• Task A:
In the article about the refinance market for mortgage brokers, what position does Kimber White hold?

With more homeowners having a mortgage rate above 6% than below 3%, one mortgage executive said this is setting up a sneaky refi market for brokers.

Kimber White (pictured top), president of the National Association of Mortgage Brokers (NAMB), said with consumer debt still near record highs, a refinance may be a viable option for those holding on to higher-rate mortgage loans.

“There is a refi market,” White told Mortgage Professional America. “When it comes to the refi, a lot of people have gotten in debt. You need to go back to your referral market and look at what you can do. And just know that there are a lot of people who are over 6% now.”

Can’t be worried about rates

Ask any homeowner what rate they are paying on their auto loan, and chances are they won’t know the answer off the top of their heads. They’ll likely know what the payment is, but not the rate.

But with mortgages, the rate seems to be a much greater concern for customers. White said it’s important for brokers to reframe the conversation.

“The biggest thing you need to tell people is you’re not keeping that mortgage 30 years,” he said. “Plus, what are you paying in rent? What are you paying in rent today versus what that mortgage is going to be, and how much you’re going to save, and the tax write-off you’re going to get?”

White said that if brokers are going to get customers off the rate conversation, it’s important that brokers are also consistent in their messaging about rates on social media and marketing materials.

“The biggest thing I tell a broker in that respect is that you have to be in the mindset that the borrower doesn’t hear you being worried about rates,” he said. “Are you out on social media talking about how bad the rates are? What kind of image are you projecting? What you’re projecting to the people that are following you is exactly what you’re going to get back when it comes to business.”

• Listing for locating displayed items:
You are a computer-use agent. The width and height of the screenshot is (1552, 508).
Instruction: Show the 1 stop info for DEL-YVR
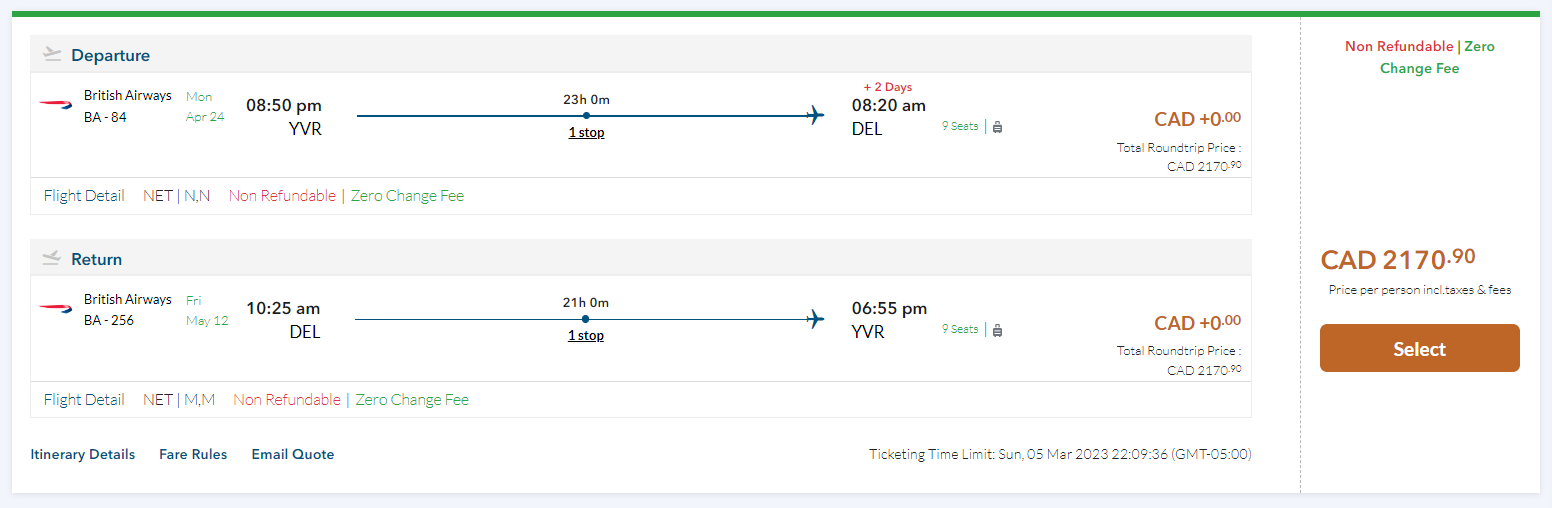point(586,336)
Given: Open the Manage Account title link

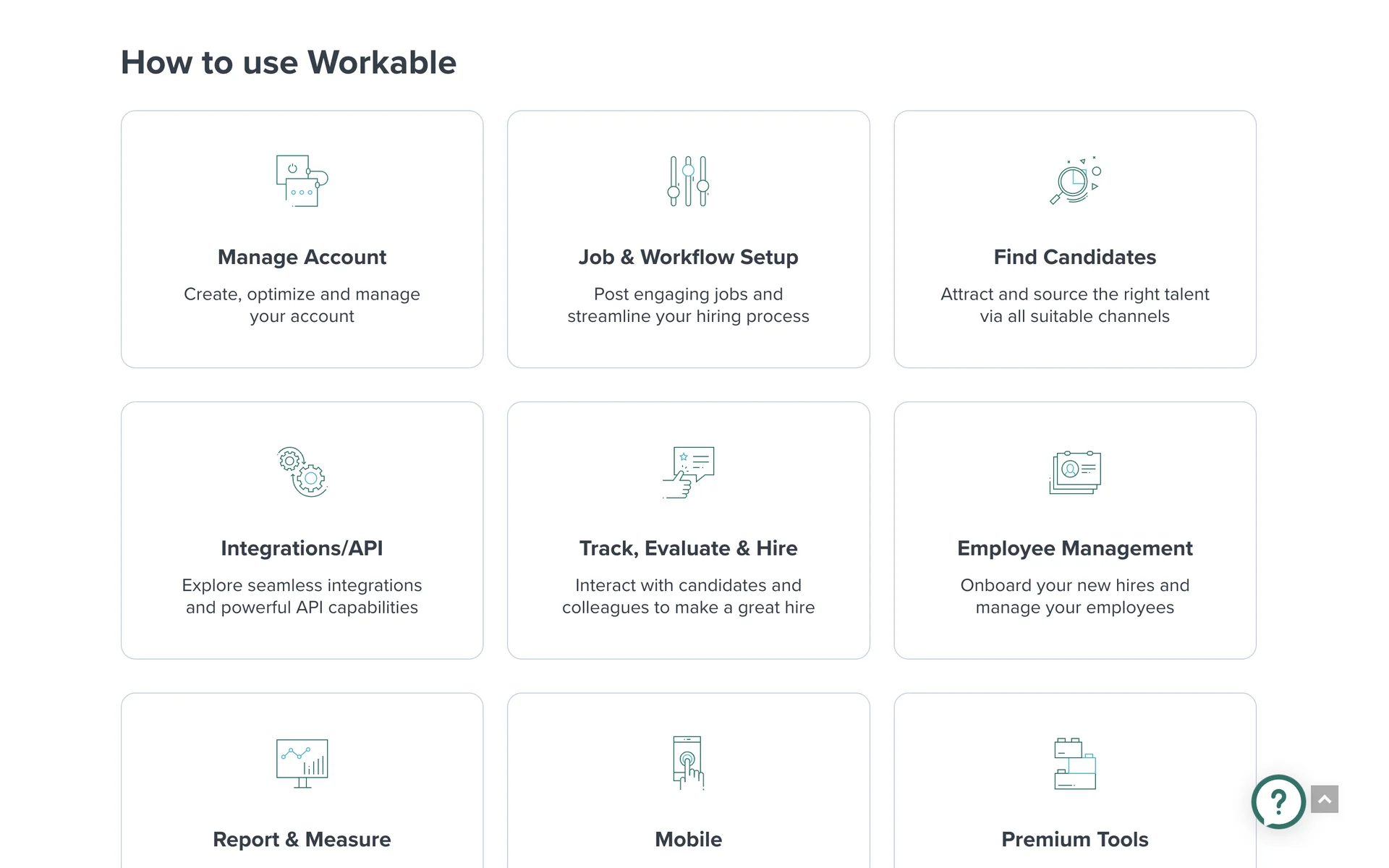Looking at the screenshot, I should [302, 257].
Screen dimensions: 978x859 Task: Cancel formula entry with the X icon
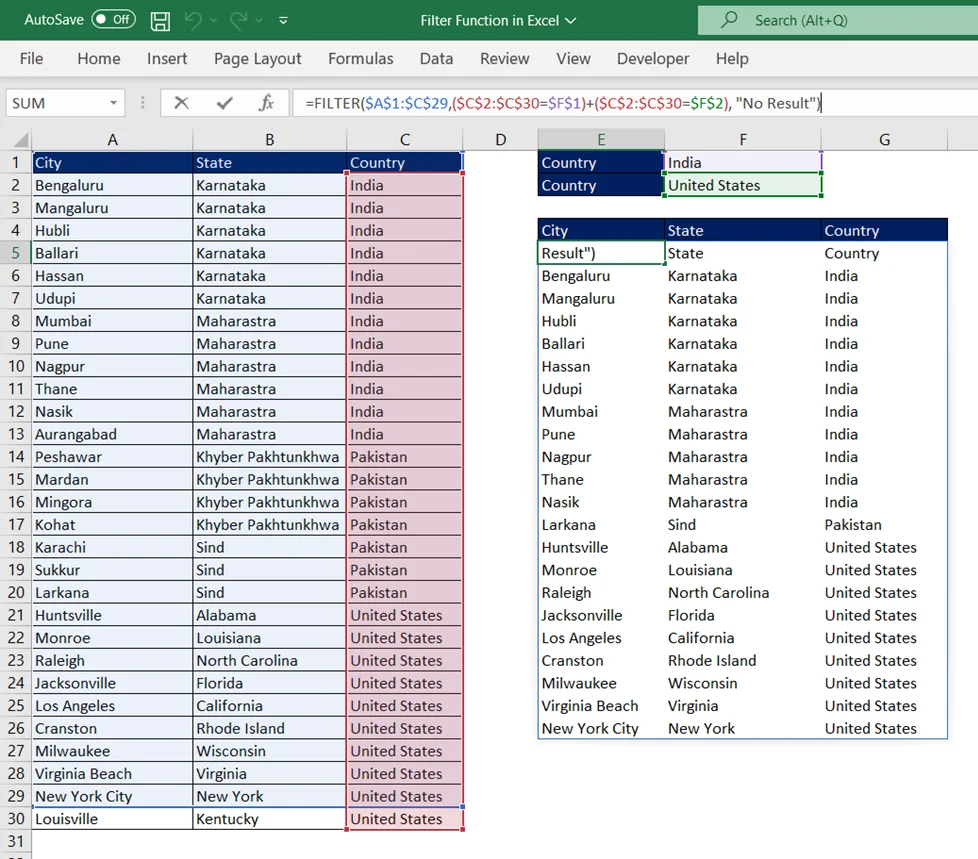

• Task B:
Transcribe the part of the listing that opens with the line containing "Given: Open the Manage Account title link" and runs through the end of the listing. Leave out the pictures.

• Complete response A:
President of the National Association of Mortgage Brokers (NAMB).

• Complete response B:
Given: Open the Manage Account title link

Looking at the screenshot, I should [302, 257].
Screen dimensions: 978x859 Task: Cancel formula entry with the X icon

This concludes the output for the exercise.